Выходит, лгали старые викторианские романы, которые она откопала в тайнике библиотеки деда за рядом томов по праву? И все эти описания сексуальных схваток, где женщины сходят с ума от страсти, — выдумка? Впрочем, может быть, Джим плохой любовник или она сама фригидна? Одно безусловно — Джим долго выжидал, прежде чем уложить ее к себе в постель. А что, если и он тоже разочарован? Кто его знает, ведь он привык к женщинам вроде Энни и похотливым девчонкам, вьющимся вокруг его аттракциона… Может быть, он вообще не захочет больше иметь с ней дела?

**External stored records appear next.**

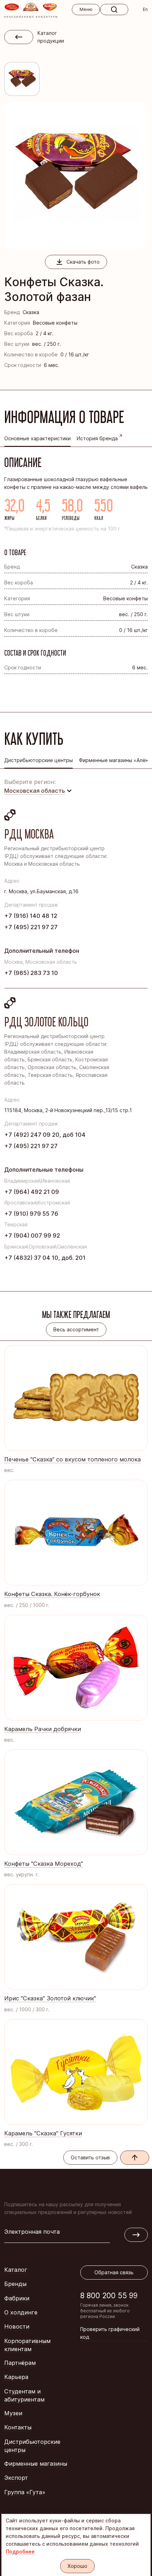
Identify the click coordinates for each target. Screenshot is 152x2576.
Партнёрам (20, 2362)
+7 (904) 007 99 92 (32, 1235)
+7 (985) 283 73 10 (31, 972)
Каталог (15, 2269)
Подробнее (20, 2551)
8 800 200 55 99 (109, 2295)
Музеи (13, 2413)
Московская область (34, 790)
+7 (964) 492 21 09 (31, 1191)
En (145, 9)
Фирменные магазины (35, 2463)
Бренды (15, 2283)
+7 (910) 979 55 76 (31, 1213)
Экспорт (16, 2477)
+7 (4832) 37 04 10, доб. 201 (45, 1257)
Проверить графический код (110, 2333)
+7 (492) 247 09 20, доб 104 (45, 1134)
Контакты (17, 2427)
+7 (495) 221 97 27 (31, 927)
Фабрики (16, 2298)
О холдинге (20, 2312)
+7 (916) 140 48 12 (30, 915)
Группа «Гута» (24, 2492)
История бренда (97, 438)
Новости (16, 2326)
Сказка (31, 312)
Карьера (16, 2376)
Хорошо (77, 2566)
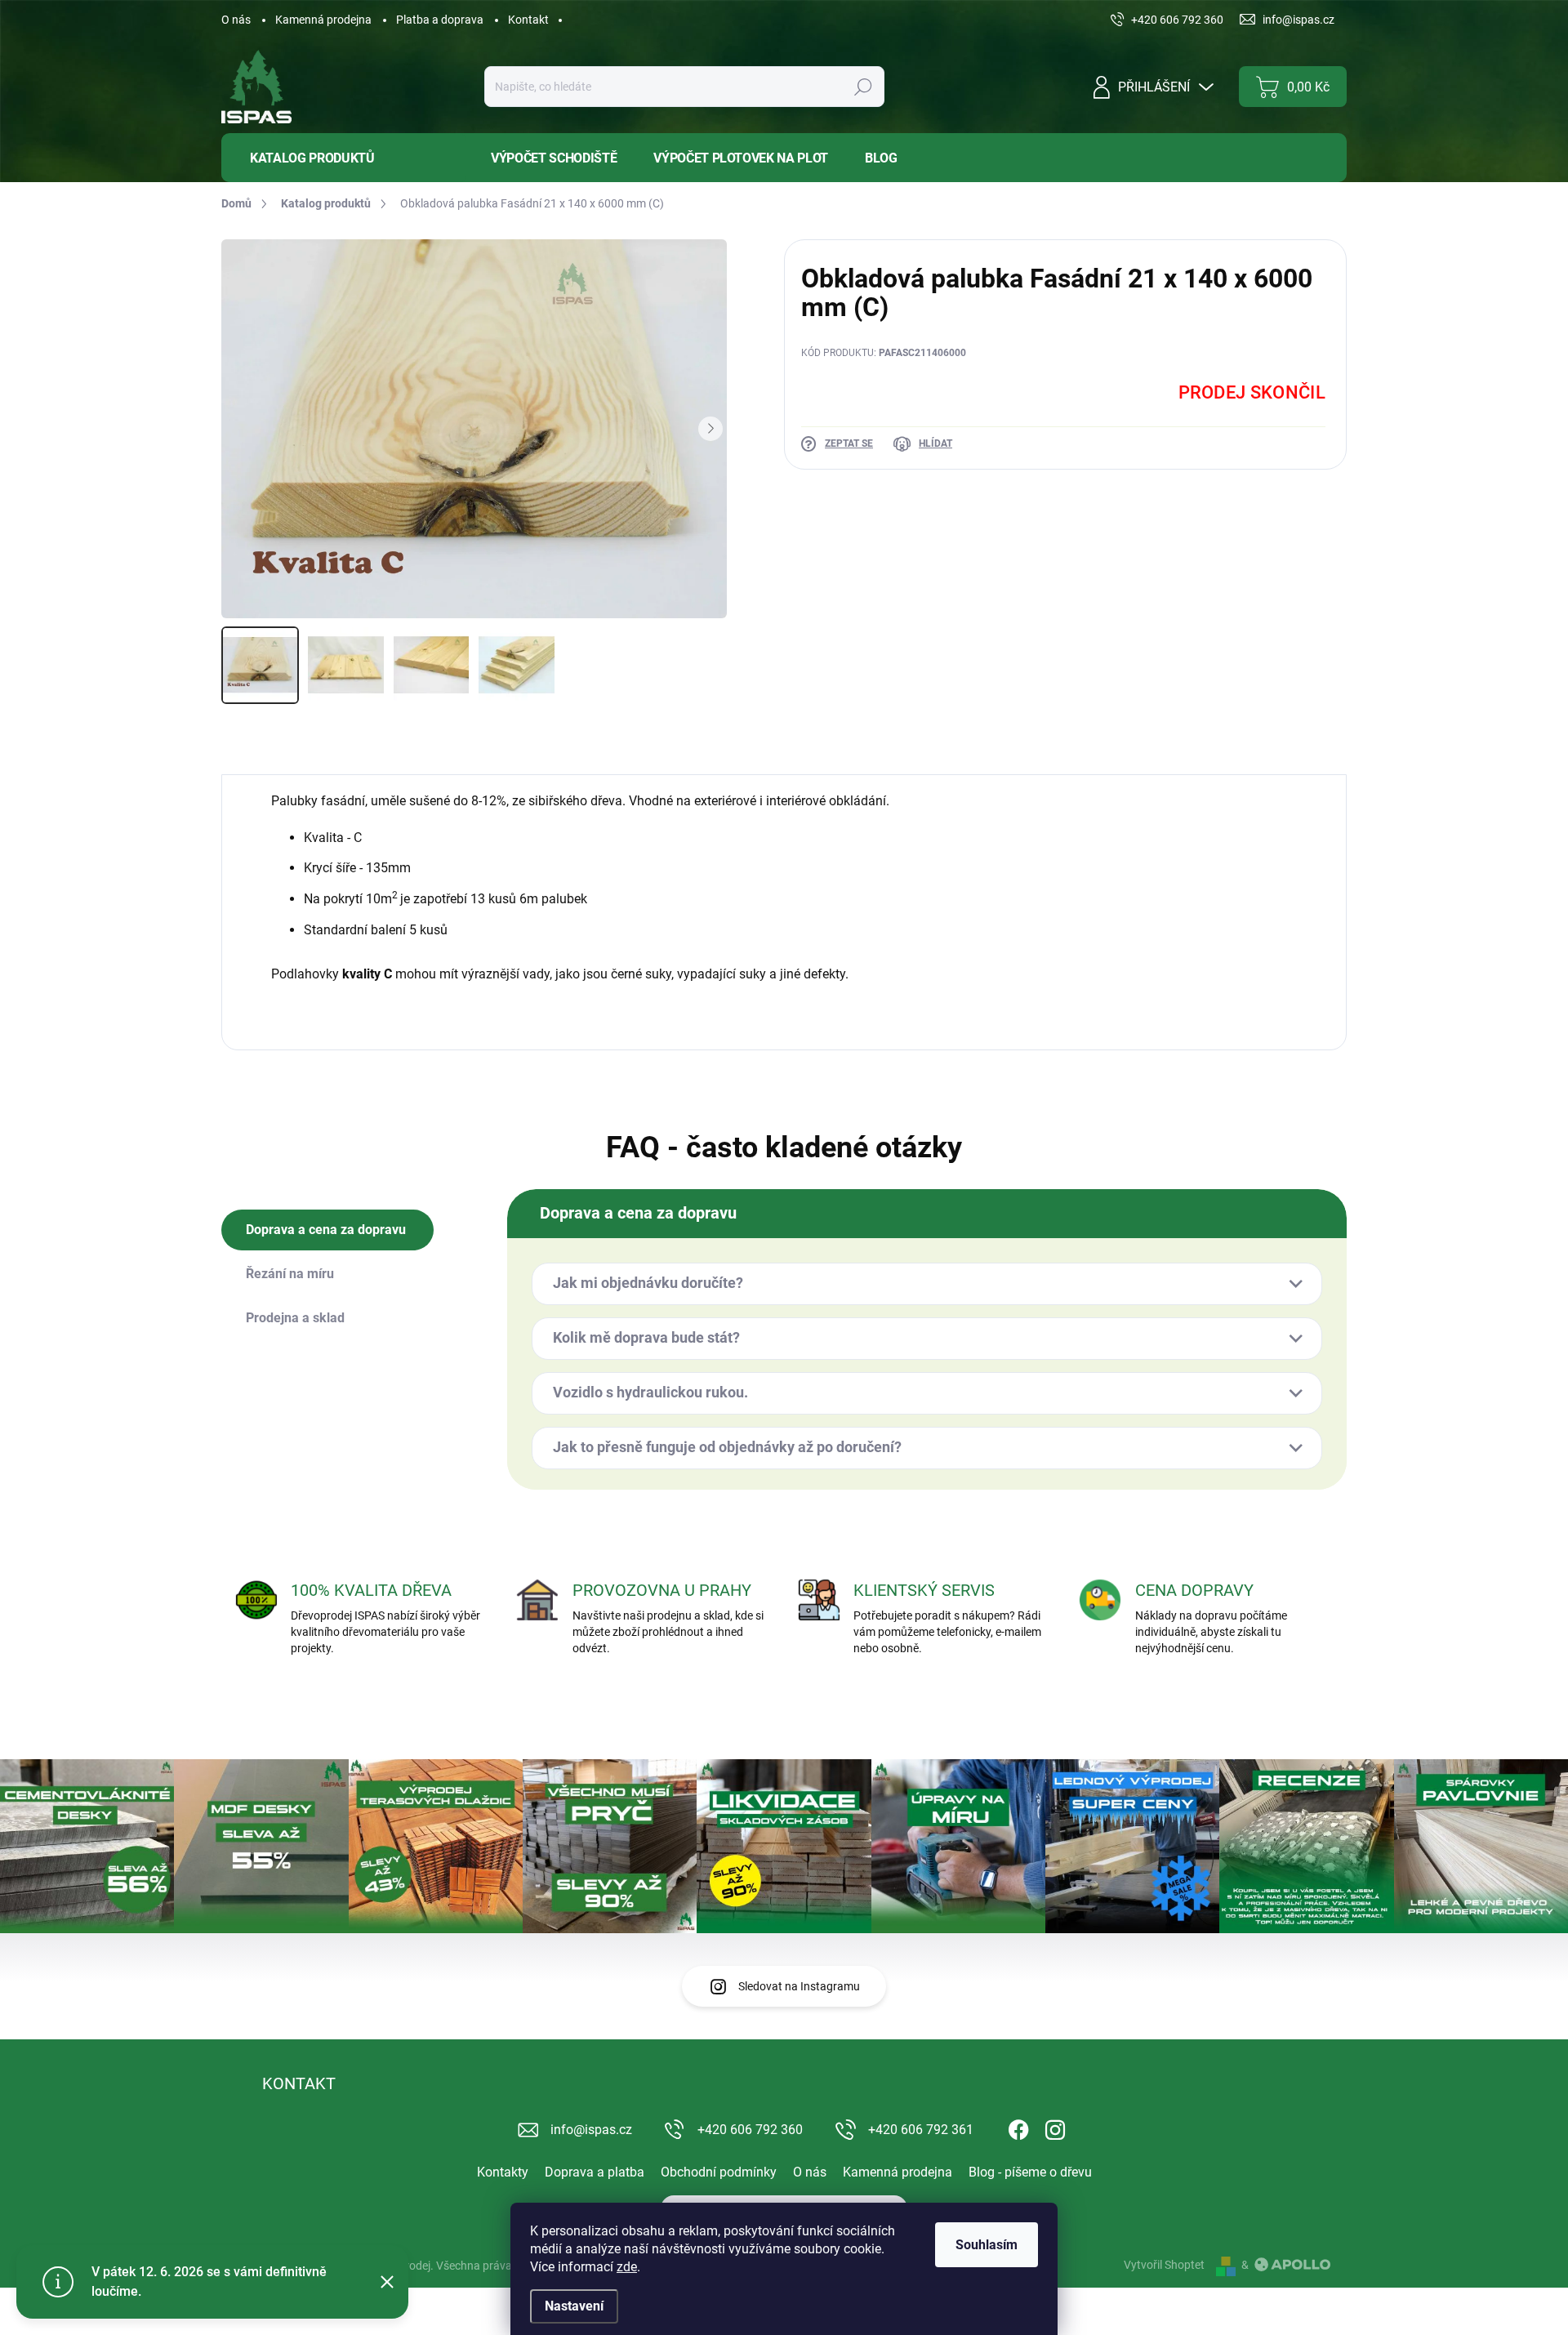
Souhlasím (987, 2245)
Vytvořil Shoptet (1164, 2264)
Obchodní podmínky (719, 2172)
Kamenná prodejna (323, 19)
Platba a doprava (439, 19)
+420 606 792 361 (920, 2129)
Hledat (863, 86)
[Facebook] (1018, 2126)
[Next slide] (710, 429)
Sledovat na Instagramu (799, 1986)
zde (627, 2267)
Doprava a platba (594, 2172)
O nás (236, 19)
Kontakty (502, 2172)
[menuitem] (343, 158)
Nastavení (574, 2306)
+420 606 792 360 (750, 2129)
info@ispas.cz (591, 2129)
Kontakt (528, 19)
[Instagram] (1055, 2126)
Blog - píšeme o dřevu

А чего, в сущности, она от него ожидала? Что он поблагодарит за возможность лишить ее невинности? Но он, скорее всего, предпочитает таких женщин, как Энни, искушенных в искусстве дать мужчине наслаждение. А кто же тогда она — всего лишь очередная его подружка, последняя по счету летняя жена?

Одно ясно — любовью здесь и не пахнет. Викки не смогла бы с уверенностью сказать даже, нравится ли он ей. Если она для него не более чем одно из удобств жизни, часть повседневного быта — что ж, Викки ответит на это тем же, и когда у нее будет достаточно денег, чтобы уйти и начать жить самостоятельно, она повернется к нему спиной и уйдет, не испытав ни малейшего угрызения совести.

Но если все так просто, так понятно — почему, почему она с трудом сдерживается, чтобы не заплакать навзрыд?

7

Джим, сидя на табурете возле своего аттракциона, смотрел на Викки, шагавшую к нему по аллее. Даже сейчас, после всех этих недель жизни бок о бок с цирковым народом, она не растеряла изысканного очарования и по-прежнему двигалась на своих длинных, стройных ногах будто плыла.

И эта ее красота! Всякий раз, увидев ее, он словно получал удар в солнечное сплетение — такой красивой она была. Не умом она брала, не миловидностью и не всякими там украшениями Она была воплощением Красоты в первоначальном и единственно правильном смысле этого слова: со своими золотисто-каштановыми волосами, такими густыми и такими шелковистыми на ощупь, со своими спокойными синими глазами и пухлыми губами, с этой гармонией членов и ладностью всего тела…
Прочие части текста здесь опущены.